Records for this task:
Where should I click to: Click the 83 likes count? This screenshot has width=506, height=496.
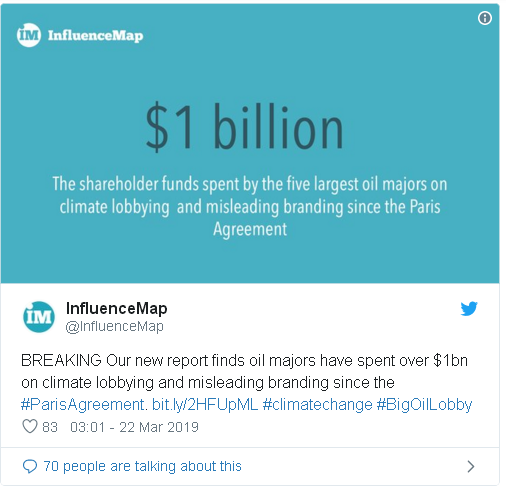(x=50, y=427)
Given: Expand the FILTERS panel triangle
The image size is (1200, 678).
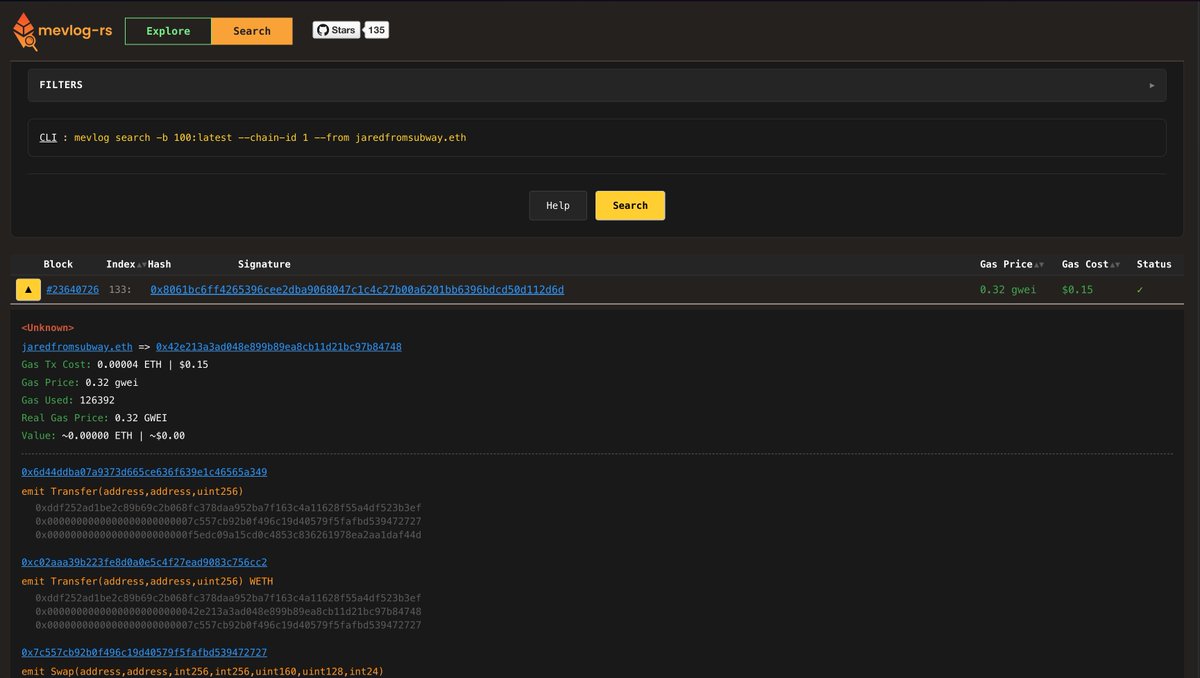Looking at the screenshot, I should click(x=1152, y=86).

* * *

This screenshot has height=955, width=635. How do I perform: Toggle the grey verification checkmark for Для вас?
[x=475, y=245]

==

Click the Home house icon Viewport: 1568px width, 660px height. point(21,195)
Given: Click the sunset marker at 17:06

Requirements:
Rewrite the part of the records that opens with the line containing "This screenshot has height=955, width=635." and closes with the line containing "[x=475, y=245]", reproducing every line in full. Multiply only the answer coordinates by 1.8, round them to whole numbers with halves going up, and leave all other numbers unchanged.

Exercise output:
This screenshot has height=955, width=635. How do I perform: Toggle the grey verification checkmark for Для вас?
[x=855, y=441]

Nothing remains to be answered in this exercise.